Assessing distinct patterns of cognitive aging using tissue-specific brain age prediction based on diffusion tensor imaging and brain morphometry

PeerJ. 2018 Nov 30:6:e5908. doi: 10.7717/peerj.5908. eCollection 2018.

Abstract

Multimodal imaging enables sensitive measures of the architecture and integrity of the human brain, but the high-dimensional nature of advanced brain imaging features poses inherent challenges for the analyses and interpretations. Multivariate age prediction reduces the dimensionality to one biologically informative summary measure with potential for assessing deviations from normal lifespan trajectories. A number of studies documented remarkably accurate age prediction, but the differential age trajectories and the cognitive sensitivity of distinct brain tissue classes have yet to be adequately characterized. Exploring differential brain age models driven by tissue-specific classifiers provides a hitherto unexplored opportunity to disentangle independent sources of heterogeneity in brain biology.
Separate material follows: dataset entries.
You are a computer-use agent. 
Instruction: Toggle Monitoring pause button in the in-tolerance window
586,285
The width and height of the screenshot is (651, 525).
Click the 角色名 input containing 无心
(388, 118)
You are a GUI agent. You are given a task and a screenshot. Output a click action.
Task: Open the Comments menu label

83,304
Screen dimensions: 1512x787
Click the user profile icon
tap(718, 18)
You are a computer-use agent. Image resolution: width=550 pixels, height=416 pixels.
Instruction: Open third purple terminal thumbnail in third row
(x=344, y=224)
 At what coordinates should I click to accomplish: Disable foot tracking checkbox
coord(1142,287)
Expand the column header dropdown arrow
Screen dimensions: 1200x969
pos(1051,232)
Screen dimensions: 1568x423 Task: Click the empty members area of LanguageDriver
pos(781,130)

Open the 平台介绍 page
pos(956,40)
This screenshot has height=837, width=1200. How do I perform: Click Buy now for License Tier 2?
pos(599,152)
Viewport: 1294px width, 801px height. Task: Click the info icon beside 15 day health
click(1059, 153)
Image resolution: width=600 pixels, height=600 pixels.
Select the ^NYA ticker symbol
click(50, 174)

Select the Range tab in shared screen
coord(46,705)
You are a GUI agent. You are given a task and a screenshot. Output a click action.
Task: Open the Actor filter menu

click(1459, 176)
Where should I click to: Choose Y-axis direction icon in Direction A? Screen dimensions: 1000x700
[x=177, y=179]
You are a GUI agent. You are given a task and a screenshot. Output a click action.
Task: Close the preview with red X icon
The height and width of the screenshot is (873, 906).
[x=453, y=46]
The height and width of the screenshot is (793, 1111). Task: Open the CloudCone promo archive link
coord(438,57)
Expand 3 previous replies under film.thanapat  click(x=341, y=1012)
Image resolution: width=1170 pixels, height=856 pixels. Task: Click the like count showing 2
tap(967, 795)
We trained machine-learning models to estimate brain age using various combinations of FreeSurfer based morphometry and diffusion tensor imaging based indices of white matter microstructure in 612 healthy controls aged 18-87 years. To compare the tissue-specific brain ages and their cognitive sensitivity, we applied each of the 11 models in an independent and cognitively well-characterized sample (n = 265, 20-88 years). Correlations between true and estimated age and mean absolute error (MAE) in our test sample were highest for the most comprehensive brain morphometry (r = 0.83, CI:0.78-0.86, MAE = 6.76 years) and white matter microstructure (r = 0.79, CI:0.74-0.83, MAE = 7.28 years) models, confirming sensitivity and generalizability. The deviance from the chronological age were sensitive to performance on several cognitive tests for various models, including spatial Stroop and symbol coding, indicating poorer performance in individuals with an over-estimated age. Tissue-specific brain age models provide sensitive measures of brain integrity, with implications for the study of a range of brain disorders.

Keywords: Brain age; DTI; Gray matter; Machine learning; T1; White matter.

Grants and funding

This study was supported by the Norwegian ExtraFoundation for Health and Rehabilitation (2015/FO5146), the Research Council of Norway (249795, 248238), the South-Eastern Norway Regional Health Authority (2014097, 2015044, 2015073), Sunnaas Rehabilitation Hospital, and the Department of Psychology, University of Oslo. The funders had no role in study design, data collection and analysis, decision to publish, or preparation of the manuscript.